Investment funds are relatively new in Lithuania as the Law on Collective Investment Undertakings was only adopted in 2003. Therefore, since then we have been establishing and investing in investment funds using the form of collective investment undertakings, which activities are regulated under UCITS (Undertakings for the Collective Investment of Transferable Securities) directives, for a few years. Unfortunately, Lithuanian laws so far do not provide for regulation on establishment and investment in specialised funds, which operate in the majority of EU members. However, the Lithuanian Securities Commission has already prepared respective draft amendments on the Law on Collective Investment Undertakings introducing investment possibilities to invest in specialised funds, too. Therefore, this article will provide readers with the main information about specialised funds industry, as well as highlights most important tendencies thereof in Lithuania. The description of specialised funds is mainly taken from the reports of the expert groups established by EU Commission on investment fund market efficiency and alternative investment in Europe.

Importance of Private Equity. The said report of the private equity group emphasizes importance of private equity and its contribution to increasing European competitiveness and commercialising innovation; to strengthening company governance and management; and to preparing companies for further growth and public offer.

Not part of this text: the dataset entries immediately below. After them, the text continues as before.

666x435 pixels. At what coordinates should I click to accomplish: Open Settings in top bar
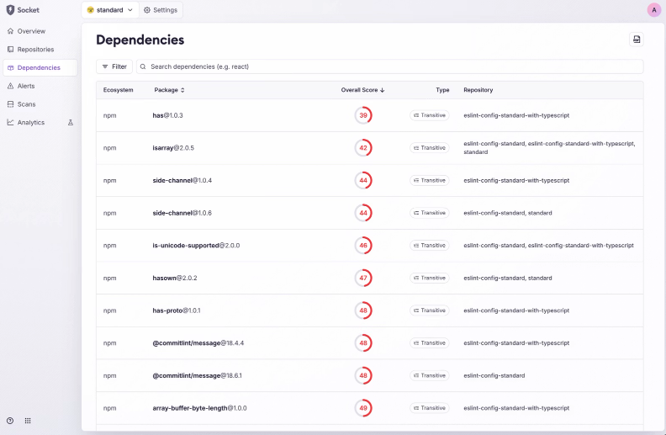[160, 10]
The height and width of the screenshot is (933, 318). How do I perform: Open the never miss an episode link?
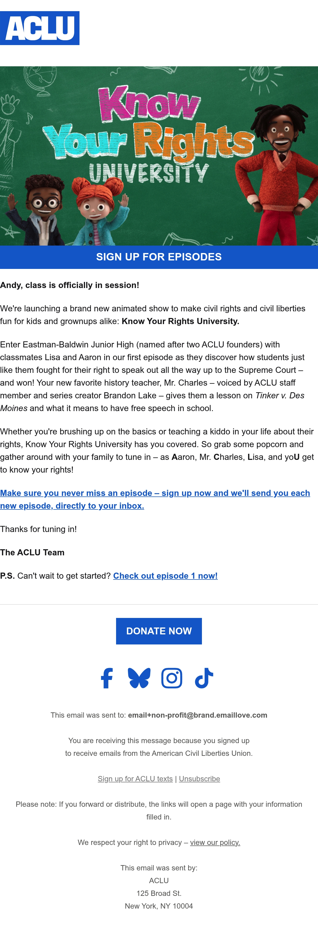click(x=155, y=499)
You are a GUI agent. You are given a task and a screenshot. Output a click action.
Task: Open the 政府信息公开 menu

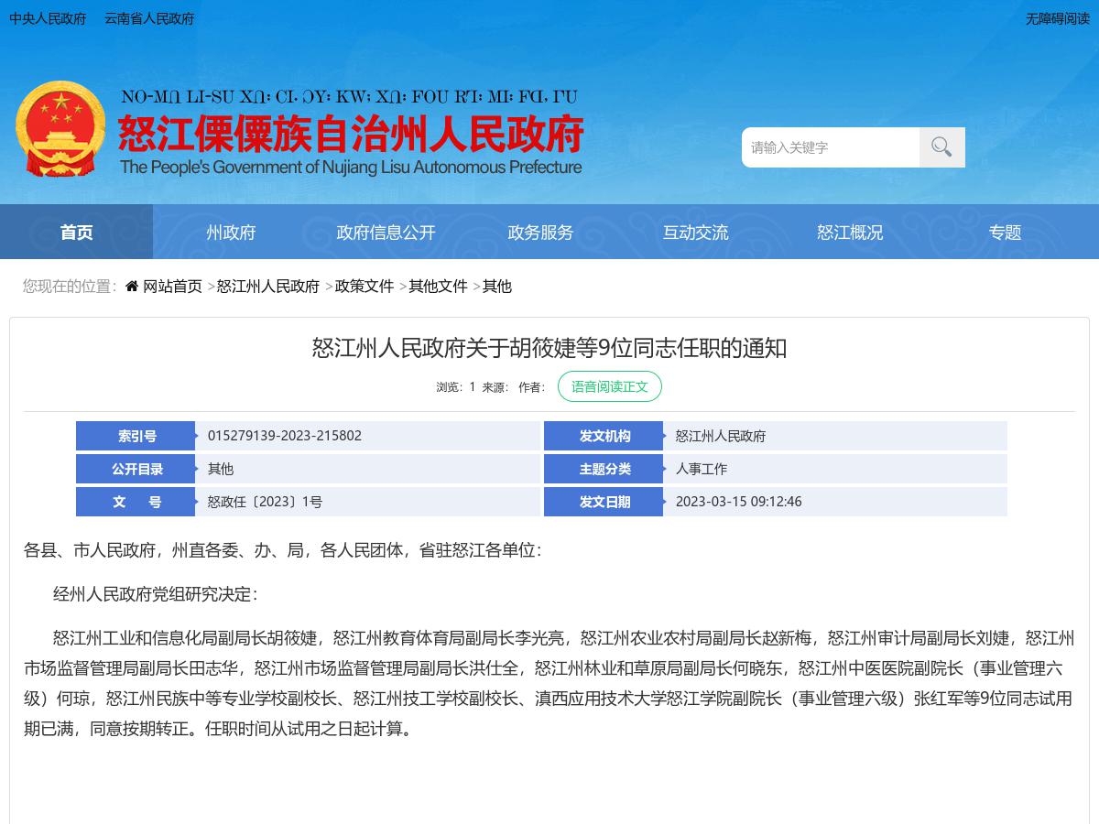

The terminology concerning private equity is worldwide rather ambiguous. In Europe the terms “venture capital” and “private equity” or “risk capital” are often used interchangeably. Private equity industry includes venture capital for start up businesses and early stage companies; later stage expansion capital; and buy-outs. Meanwhile, in the USA private equity covers buy-outs, while venture capital is limited to the European understanding of venture capital and expansion capital only.

Private equity is different from other ways of investing: venture capital is focussed on young, entrepreneurial companies; expansion capital finance is provided to purchase holdings in existing, generally profitable companies, buy-outs are typically majority investments made in companies together with management.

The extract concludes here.